__Task to complete__
Below are entries; copy exactly the lines from the one with "Unterkünfte (33, 445)" through the one with "Fische (32, 2121)", both included, and leave out the rest.

Saved entries

★ ★ ★

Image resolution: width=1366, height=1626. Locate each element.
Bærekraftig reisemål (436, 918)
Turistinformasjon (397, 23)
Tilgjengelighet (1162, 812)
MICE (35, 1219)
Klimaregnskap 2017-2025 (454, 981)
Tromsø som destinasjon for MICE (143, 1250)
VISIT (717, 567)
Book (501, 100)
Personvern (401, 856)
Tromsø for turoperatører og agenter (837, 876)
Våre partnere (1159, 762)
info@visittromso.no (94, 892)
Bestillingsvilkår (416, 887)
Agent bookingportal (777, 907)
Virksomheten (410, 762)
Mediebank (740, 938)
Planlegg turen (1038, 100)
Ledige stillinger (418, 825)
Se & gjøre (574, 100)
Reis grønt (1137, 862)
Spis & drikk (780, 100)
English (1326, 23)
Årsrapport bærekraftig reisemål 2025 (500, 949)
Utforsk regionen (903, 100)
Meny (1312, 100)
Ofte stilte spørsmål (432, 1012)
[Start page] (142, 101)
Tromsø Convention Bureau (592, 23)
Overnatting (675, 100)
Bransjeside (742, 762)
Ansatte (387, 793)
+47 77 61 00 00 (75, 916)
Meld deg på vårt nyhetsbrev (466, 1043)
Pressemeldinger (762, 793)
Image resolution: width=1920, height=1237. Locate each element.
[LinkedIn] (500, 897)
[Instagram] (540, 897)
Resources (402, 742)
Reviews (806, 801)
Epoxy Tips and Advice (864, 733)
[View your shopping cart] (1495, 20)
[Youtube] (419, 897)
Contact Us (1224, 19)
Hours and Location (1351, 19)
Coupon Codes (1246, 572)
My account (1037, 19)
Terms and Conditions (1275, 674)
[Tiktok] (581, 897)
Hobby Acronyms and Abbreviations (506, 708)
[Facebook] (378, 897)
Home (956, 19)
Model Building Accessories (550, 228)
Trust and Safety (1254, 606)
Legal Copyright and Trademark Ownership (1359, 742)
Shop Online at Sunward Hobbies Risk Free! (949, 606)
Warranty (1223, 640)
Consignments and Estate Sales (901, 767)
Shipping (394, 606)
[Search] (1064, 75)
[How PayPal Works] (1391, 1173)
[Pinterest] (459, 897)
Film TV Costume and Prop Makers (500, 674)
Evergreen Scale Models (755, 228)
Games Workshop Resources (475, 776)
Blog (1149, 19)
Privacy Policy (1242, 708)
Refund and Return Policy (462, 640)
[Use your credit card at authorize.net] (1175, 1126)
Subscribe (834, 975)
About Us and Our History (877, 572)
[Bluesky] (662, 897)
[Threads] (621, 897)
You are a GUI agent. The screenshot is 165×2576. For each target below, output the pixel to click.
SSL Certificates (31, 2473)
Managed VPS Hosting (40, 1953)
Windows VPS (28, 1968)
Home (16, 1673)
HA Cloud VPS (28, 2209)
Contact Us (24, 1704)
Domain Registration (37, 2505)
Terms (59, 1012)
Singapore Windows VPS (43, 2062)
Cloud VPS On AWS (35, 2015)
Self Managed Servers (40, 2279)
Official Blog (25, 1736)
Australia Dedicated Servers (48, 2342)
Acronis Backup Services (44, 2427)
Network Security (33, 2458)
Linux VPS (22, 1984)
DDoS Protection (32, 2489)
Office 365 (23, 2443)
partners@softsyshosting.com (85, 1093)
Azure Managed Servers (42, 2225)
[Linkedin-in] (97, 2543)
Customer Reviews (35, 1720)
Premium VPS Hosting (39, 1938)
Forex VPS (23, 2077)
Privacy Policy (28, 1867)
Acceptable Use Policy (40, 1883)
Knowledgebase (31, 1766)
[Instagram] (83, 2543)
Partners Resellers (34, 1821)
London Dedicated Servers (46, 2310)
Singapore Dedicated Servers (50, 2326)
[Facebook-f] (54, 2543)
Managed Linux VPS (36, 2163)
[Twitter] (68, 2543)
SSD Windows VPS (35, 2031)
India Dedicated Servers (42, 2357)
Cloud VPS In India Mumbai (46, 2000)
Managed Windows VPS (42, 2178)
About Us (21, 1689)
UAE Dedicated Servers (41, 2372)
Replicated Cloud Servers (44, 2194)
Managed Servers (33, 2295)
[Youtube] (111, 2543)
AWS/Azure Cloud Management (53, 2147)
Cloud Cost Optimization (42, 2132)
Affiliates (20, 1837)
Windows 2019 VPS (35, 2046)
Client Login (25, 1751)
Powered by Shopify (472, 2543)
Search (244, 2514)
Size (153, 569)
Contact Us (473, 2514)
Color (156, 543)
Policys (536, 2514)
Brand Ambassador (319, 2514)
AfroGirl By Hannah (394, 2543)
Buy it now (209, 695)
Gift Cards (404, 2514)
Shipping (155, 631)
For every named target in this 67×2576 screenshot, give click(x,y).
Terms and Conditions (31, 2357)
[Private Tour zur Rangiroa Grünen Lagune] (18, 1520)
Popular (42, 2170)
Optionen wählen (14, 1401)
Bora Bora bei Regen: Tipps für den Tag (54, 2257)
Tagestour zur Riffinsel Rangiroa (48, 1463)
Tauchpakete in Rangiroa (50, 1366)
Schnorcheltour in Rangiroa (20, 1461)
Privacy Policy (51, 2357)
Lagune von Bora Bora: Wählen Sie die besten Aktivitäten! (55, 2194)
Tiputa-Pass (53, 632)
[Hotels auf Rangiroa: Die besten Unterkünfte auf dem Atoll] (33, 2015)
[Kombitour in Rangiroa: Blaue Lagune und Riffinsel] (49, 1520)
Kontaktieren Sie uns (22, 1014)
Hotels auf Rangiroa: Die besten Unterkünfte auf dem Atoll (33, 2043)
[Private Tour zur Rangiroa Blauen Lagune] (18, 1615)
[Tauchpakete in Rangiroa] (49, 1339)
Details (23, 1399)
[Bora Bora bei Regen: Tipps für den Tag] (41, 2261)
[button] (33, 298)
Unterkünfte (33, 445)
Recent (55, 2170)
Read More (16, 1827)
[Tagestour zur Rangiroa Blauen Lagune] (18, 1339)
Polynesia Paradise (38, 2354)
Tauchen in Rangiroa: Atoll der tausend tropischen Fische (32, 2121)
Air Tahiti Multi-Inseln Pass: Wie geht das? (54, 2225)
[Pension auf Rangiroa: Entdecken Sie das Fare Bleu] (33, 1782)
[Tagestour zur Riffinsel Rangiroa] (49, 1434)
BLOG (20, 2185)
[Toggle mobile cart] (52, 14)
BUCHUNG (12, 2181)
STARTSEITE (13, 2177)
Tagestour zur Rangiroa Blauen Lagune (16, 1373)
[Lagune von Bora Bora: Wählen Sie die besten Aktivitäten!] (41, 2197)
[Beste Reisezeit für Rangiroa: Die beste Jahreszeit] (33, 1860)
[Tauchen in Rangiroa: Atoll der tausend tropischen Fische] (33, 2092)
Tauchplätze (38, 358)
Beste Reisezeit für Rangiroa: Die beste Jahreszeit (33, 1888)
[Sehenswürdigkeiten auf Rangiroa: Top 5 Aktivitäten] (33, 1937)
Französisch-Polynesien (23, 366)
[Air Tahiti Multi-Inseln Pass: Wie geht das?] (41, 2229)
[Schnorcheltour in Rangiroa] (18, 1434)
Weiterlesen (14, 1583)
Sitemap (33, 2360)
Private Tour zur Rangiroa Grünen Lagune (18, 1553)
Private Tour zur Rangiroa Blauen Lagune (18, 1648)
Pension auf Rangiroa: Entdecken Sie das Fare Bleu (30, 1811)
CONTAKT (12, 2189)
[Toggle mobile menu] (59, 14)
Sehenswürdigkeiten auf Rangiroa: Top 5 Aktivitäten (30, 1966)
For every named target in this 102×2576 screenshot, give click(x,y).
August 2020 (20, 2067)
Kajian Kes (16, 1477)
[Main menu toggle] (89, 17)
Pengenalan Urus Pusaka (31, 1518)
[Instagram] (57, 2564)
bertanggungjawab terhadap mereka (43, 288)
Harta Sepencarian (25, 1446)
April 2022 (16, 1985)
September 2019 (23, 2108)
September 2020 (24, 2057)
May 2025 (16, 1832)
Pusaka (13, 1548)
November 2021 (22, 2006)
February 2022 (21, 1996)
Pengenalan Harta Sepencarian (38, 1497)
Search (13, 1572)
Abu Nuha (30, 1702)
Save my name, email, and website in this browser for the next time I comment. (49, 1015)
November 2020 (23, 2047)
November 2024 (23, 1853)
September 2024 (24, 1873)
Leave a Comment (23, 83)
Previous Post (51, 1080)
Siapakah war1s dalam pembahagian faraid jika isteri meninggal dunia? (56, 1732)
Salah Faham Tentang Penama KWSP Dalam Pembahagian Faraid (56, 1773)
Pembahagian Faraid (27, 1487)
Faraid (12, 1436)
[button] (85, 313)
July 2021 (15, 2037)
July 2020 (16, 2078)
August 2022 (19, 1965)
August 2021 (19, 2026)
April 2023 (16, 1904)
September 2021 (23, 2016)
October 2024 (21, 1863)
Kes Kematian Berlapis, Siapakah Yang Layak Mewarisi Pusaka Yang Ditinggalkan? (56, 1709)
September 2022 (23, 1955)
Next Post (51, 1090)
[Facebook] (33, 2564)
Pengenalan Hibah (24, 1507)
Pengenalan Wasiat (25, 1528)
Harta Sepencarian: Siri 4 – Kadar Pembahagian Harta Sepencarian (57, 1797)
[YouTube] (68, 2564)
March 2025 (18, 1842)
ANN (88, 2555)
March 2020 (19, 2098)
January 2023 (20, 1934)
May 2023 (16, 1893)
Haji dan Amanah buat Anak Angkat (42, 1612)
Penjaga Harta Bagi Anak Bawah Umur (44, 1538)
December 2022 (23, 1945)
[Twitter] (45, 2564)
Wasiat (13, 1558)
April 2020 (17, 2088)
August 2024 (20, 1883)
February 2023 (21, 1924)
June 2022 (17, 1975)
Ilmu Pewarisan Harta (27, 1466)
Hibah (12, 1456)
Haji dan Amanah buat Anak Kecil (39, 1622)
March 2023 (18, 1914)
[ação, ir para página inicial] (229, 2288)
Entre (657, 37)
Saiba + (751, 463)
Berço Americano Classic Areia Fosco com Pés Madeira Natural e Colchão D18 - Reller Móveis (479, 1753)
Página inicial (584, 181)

★ ★ ★

__Task result__
Unterkünfte (33, 445)
Recent (55, 2170)
Read More (16, 1827)
[Tagestour zur Rangiroa Blauen Lagune] (18, 1339)
Polynesia Paradise (38, 2354)
Tauchen in Rangiroa: Atoll der tausend tropischen Fische (32, 2121)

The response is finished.